Kentucky county clerk jailed for refusing to issue marriage license to gay couples gets backing of 2 GOP presidential candidates

Rowan County clerk Kim Davis (second from left) is shown in this courtroom sketch during her contempt of court hearing for her refusal to issue marriage certificates to same-sex couples, at the United States District Court in Ashland, Kentucky, on Sept. 3, 2015.Reuters

At least two Republican presidential bets—former Arkansas governor Mike Huckabee and Kentucky Sen.

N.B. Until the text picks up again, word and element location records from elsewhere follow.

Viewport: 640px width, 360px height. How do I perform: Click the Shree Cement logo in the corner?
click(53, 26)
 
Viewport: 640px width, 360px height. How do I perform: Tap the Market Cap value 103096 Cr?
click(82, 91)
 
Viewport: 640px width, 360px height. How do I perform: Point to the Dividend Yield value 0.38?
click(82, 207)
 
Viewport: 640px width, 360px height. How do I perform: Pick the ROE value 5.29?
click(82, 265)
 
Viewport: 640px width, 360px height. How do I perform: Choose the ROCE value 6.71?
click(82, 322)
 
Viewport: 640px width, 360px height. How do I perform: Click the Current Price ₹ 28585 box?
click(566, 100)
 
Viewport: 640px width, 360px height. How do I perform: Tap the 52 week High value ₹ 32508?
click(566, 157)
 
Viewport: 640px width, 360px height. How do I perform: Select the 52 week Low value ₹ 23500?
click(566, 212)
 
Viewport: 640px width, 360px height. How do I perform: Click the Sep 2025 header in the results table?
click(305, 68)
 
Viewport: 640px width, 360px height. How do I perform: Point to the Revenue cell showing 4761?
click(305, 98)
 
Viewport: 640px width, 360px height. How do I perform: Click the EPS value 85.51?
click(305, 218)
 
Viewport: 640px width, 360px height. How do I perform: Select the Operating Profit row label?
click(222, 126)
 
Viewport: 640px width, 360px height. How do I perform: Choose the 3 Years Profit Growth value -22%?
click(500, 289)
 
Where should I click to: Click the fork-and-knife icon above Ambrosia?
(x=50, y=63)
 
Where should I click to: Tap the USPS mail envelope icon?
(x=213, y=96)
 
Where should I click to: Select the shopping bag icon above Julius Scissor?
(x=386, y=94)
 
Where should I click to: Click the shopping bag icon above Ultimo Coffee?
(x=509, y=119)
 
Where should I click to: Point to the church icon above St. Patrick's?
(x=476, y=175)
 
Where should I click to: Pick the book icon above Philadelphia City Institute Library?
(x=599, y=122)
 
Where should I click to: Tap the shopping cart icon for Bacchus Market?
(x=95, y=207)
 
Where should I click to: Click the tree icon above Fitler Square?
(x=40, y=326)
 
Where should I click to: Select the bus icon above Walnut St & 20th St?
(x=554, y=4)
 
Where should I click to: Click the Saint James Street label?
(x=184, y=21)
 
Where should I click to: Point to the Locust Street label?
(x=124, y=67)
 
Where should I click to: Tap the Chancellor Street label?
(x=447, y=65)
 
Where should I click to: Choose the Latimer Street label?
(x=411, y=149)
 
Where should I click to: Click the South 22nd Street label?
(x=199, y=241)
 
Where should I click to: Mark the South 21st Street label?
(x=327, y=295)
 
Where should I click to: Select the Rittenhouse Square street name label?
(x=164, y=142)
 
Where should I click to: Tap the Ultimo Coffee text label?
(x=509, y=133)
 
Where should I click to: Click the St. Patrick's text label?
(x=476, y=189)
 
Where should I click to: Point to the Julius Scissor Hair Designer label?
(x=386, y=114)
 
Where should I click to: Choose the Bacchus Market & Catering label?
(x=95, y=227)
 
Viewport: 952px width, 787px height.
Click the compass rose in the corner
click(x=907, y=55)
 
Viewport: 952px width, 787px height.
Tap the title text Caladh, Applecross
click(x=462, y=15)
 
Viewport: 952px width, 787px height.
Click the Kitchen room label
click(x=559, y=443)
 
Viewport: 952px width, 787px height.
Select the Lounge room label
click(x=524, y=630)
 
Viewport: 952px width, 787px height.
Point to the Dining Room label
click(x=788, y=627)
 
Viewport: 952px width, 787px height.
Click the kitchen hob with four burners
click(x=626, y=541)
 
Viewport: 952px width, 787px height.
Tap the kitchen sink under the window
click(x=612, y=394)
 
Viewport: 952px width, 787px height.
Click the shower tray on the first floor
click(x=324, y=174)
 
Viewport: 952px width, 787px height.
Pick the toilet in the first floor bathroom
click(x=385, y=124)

Rand Paul—expressed support to a Kentucky county clerk who was sent to jail on Thursday after being held in contempt of court by a US federal judge for her refusal to issue marriage licenses to same-sex couples on religious grounds.

Huckabee said he talked to Rowan County Clerk Kim Davis on Wednesday to offer "prayers and support," according to Newsmax. Huckabee is a Southern Baptist minister.

"Kim Davis in federal custody removes all doubts about the criminalisation of Christianity in this country," Huckabee said.

Christian lobbying group Family Research Council said religious freedom in the United States was under attack. It urged Kentucky Governor Steve Beshear to call for a special session of the state legislature to alter the law to accommodate clerks like Davis.

Paul also said he supports Davis. Republican presidential bets Carly Fiorina and Lindsey Graham, on the other hand, said Davis should have complied with the law.

A crying Davis was led away on Thursday by US marshals who confirmed she was under arrest.

"The court doesn't do this lightly," District Court Judge David Bunning said in ordering that she be taken into custody.

Davis had been refusing to issue licenses to any couples, either gay or straight, since June when the US Supreme Court legalised same-sex marriage throughout the nation.

During Thursday's hearing at the district court in Ashland, Kentucky, Davis maintained that a marriage can only be between a man and a woman as God himself mandated. "Marriage is a union between one man and one woman," the soft-spoken county clerk said under questioning by her attorney.

Davis insists that her refusal to grant marriage licensed is based on "God's authority."

Kentucky governor won't intervene

Kentucky Gov. Steve Beshear has refused to intervene in the case of Davis, who continued refusing to issue marriage license despite a ruling by the US Supreme Court on Monday denying her request for a stay in a lower court decision ordering her to do her job.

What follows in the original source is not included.